**PAGE EXTRACT:**
J. D. Vance And Tara Westover – NYT article on How Both Escaped From Poverty

This post contains some excerpts from the excellent New York Times article, A Hillbilly and a Survivalist Show the Way Out of Trump Country, Feb 1, 2018, by By Timothy Egan.

One common thread of J.D. Vance’s and Tara Westover’s memoirs is distrust of institutions. Yet it was institutions — the military in one case, college in the other — that saved them.

The following are excerpts from the article:

How J.D. Vance, the author of “Hillbilly Elegy,” and Tara Westover, who wrote “Educated,” escaped physical and psychological horror is the dose of Charles Dickens that makes these two memoirs so memorable.

Both of these authors come from toxic cultures:

Their cultures are toxic and intransigent. As Vance writes, “poverty is in the family tradition,” as is “learned helplessness.” In other words, the hillbillies of his book have no one but themselves to blame for being hillbillies. Many of his neighbors are painted as lazy dependents of opioids and government handouts. There’s plenty of fighting, fornicating and fact-denying.

He is scornful of government help programs. “I am a conservative,” he writes in a new afterword, “one who doubts that the 1960s approach to welfare has made it easier for our country’s poor children to achieve their dreams.”

But it was a government hand up — the great meritocracy of the Marine Corps and federal aid to get through college — that sent Vance on his way. To his credit, he has recently helped raise more than $150 million in venture capital to encourage new businesses in overlooked communities.

Westover, a self-taught writer of incandescent insight, came from a clan of survivalist end-timers in rural Idaho, was badly beaten by her brother and was nearly killed when forced to work at the family junkyard. Her parents didn’t believe in birth certificates, school or safety regulations. She is now Dr. Westover, with a Ph.D. in history, after stops at Harvard and Cambridge. Of late, she glam-posed for Vogue from her home in Britain.

Sadly, the communities in which the two authors grew up, (Middleton, Ohio for Vance and Westover, Idaho for Westover) regularly and enthusiastically vote for Republican politicians who routinely betray these voters’ economic interest.

The policies he [meaning Trump] [and they – meaning almost every state and federal Republican politician]  [have] promoted — taking health care from the poor, trying to slash aid for people unable to afford college, gutting regulations that save lives in mills and scrapyards — have made life more hazardous in Trump-won ZIP codes.

**LISTED RECORDS:**

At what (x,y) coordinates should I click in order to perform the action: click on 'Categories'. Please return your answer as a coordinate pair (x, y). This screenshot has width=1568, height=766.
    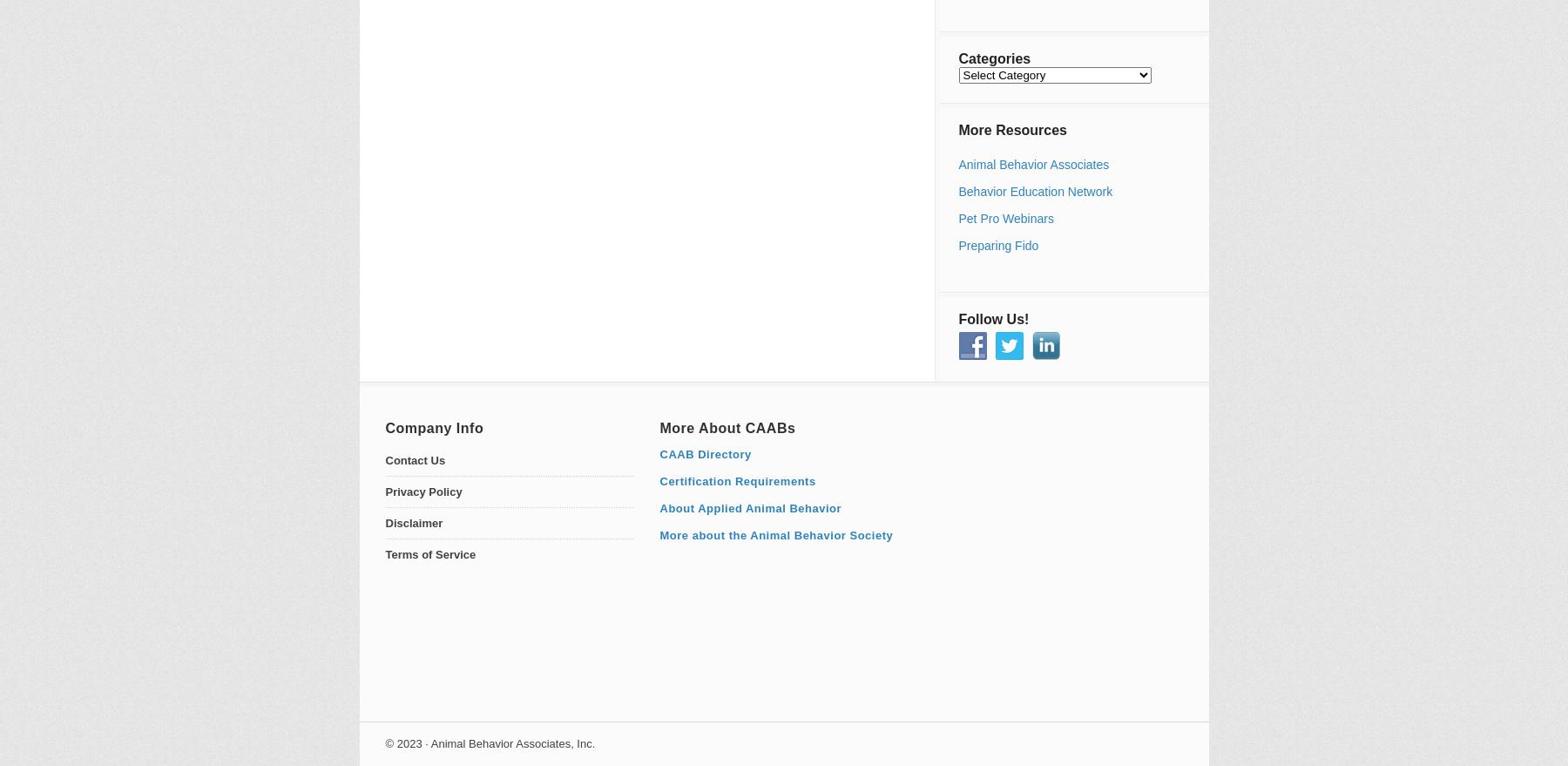
    Looking at the image, I should click on (993, 58).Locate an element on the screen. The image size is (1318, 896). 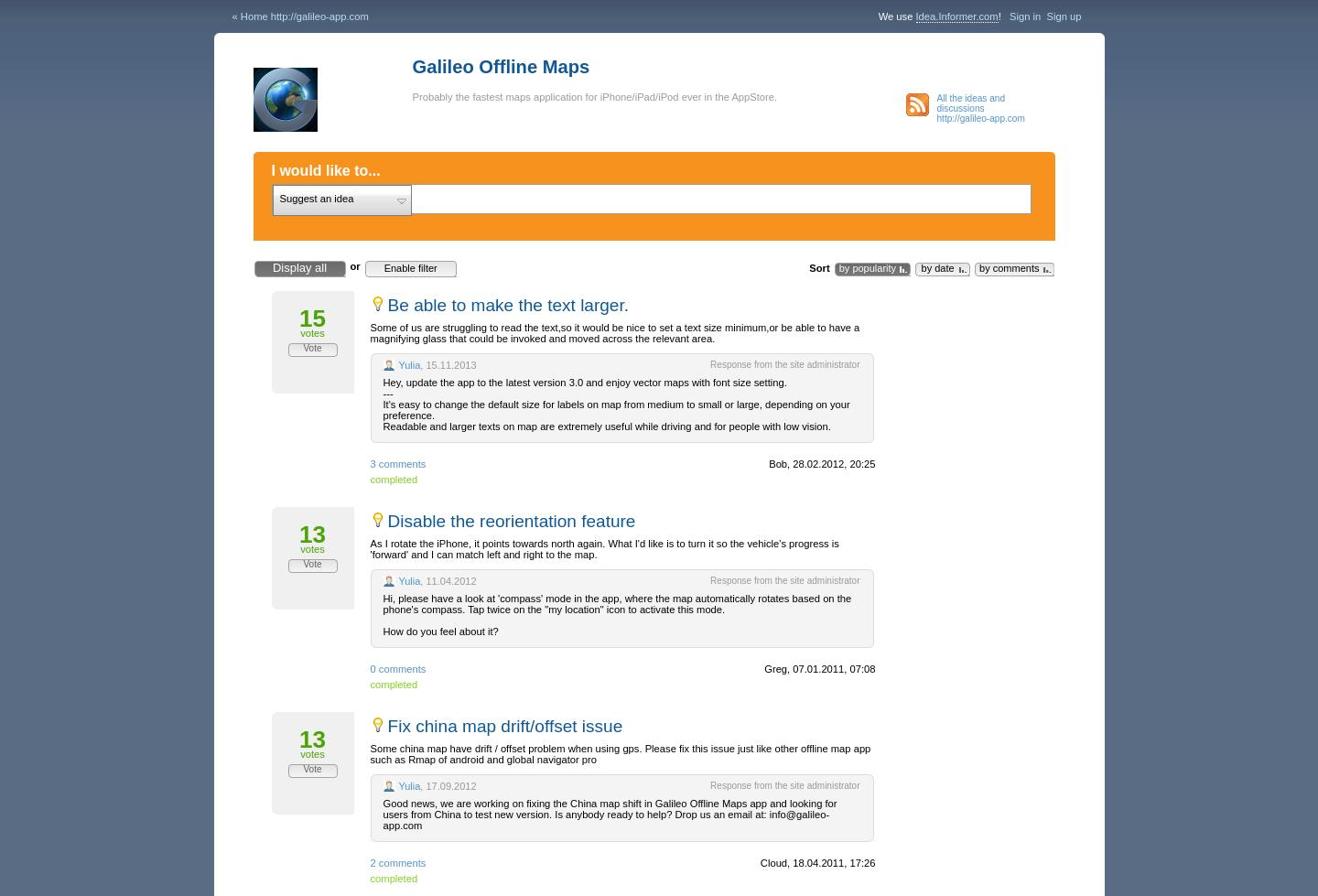
'Display all' is located at coordinates (299, 267).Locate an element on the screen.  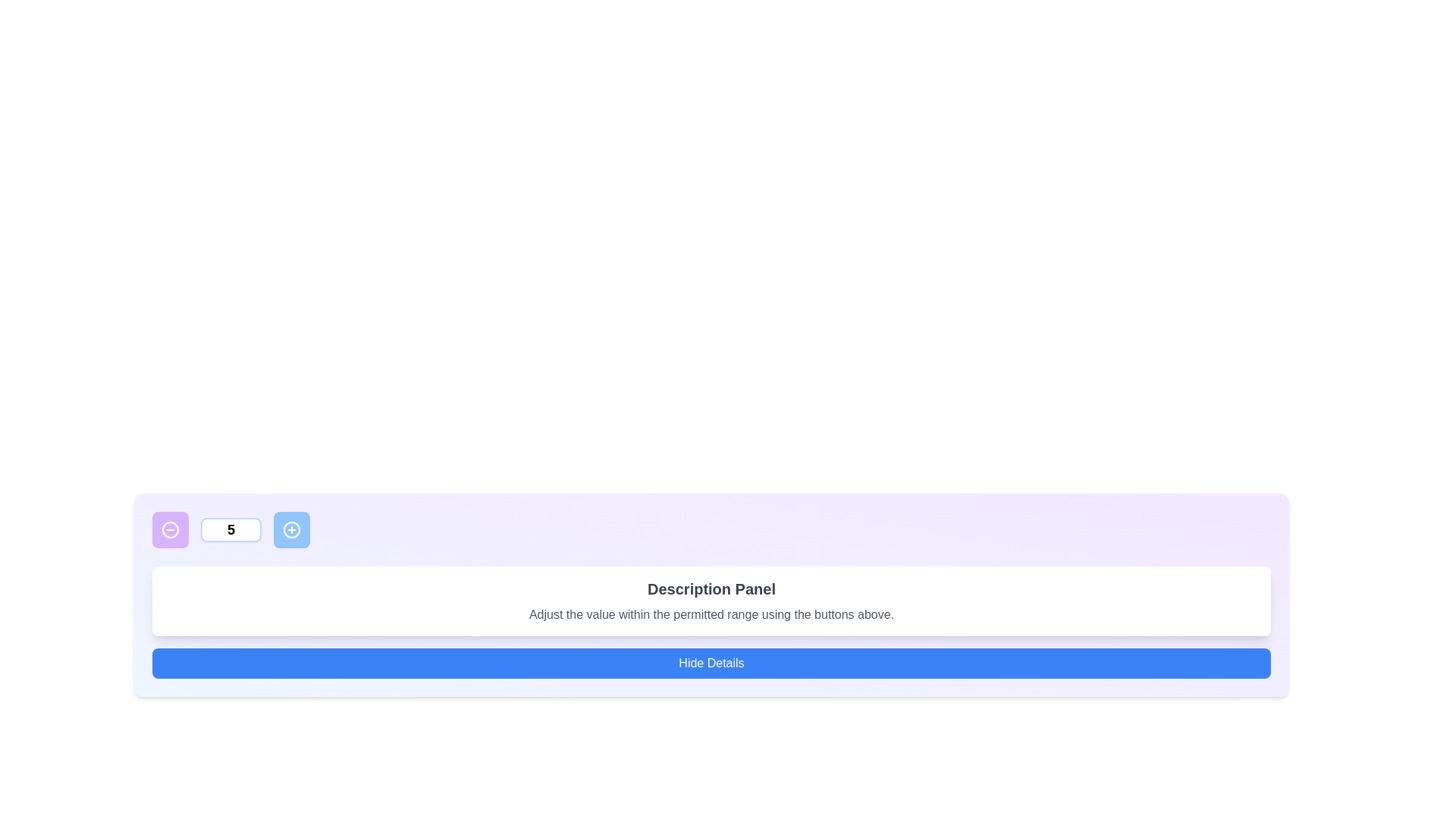
the purple button with a minus icon is located at coordinates (171, 529).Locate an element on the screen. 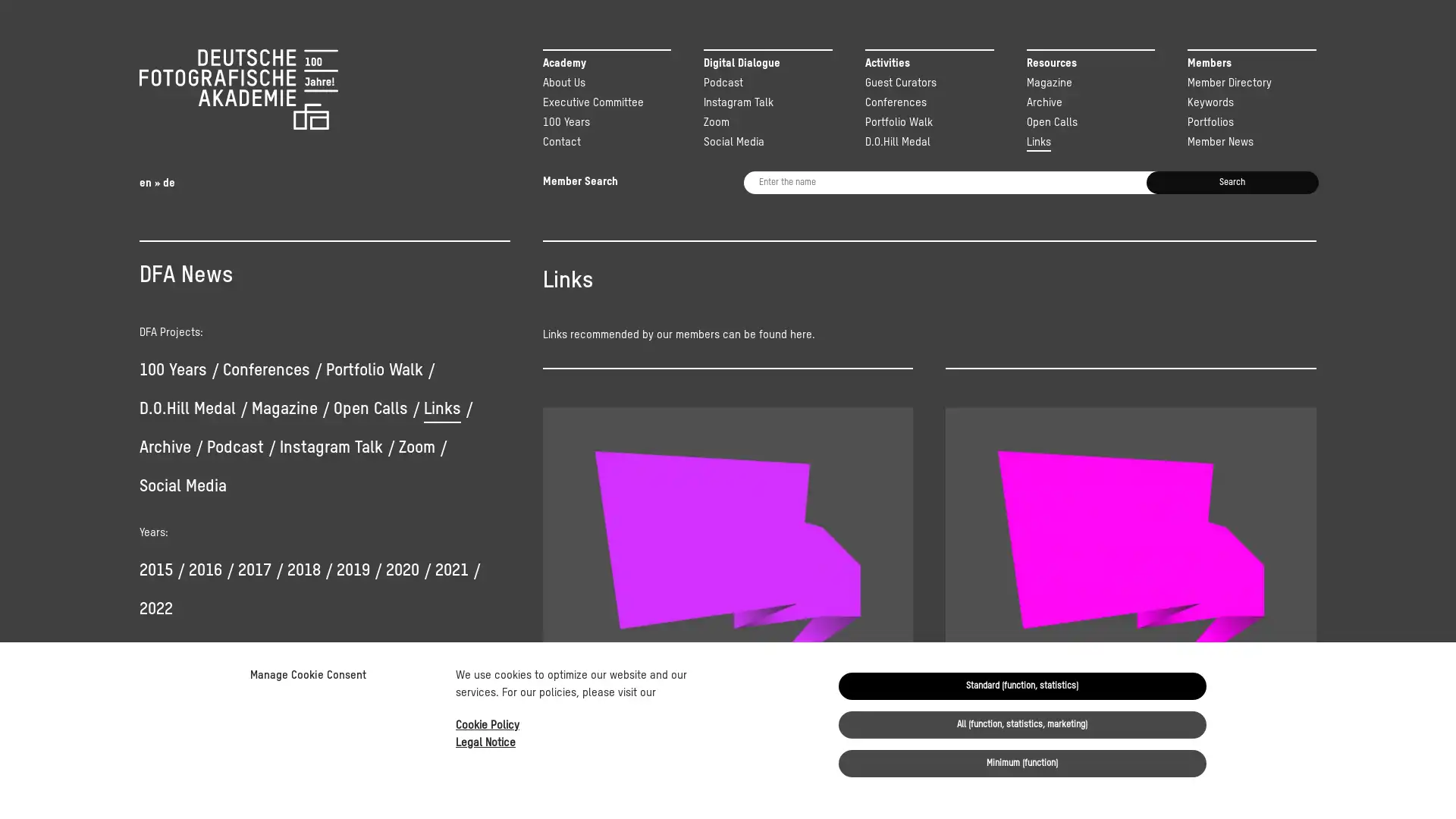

**REQUIRED WORK:**
(1) Based on the Vance–Westover post, answer yes or no to each statement below and quote the deciding words. (a) Westover earned a Ph.D. in history. (b) The Army helped set Vance on his way. (c) Westover grew up in rural Ohio.
(2) Transcribe the passage of the Vance–Westover post that opens with the words containing "The following are" and closes with "fornicating and fact-denying.".

**SOLUTIONS BY TASK:**
(1)
(a) Yes: "with a Ph.D. in history"
(b) No: "the great meritocracy of the Marine Corps"
(c) No: "came from a clan of survivalist end-timers in rural Idaho"

(2)
The following are excerpts from the article:

How J.D. Vance, the author of “Hillbilly Elegy,” and Tara Westover, who wrote “Educated,” escaped physical and psychological horror is the dose of Charles Dickens that makes these two memoirs so memorable.

Both of these authors come from toxic cultures:

Their cultures are toxic and intransigent. As Vance writes, “poverty is in the family tradition,” as is “learned helplessness.” In other words, the hillbillies of his book have no one but themselves to blame for being hillbillies. Many of his neighbors are painted as lazy dependents of opioids and government handouts. There’s plenty of fighting, fornicating and fact-denying.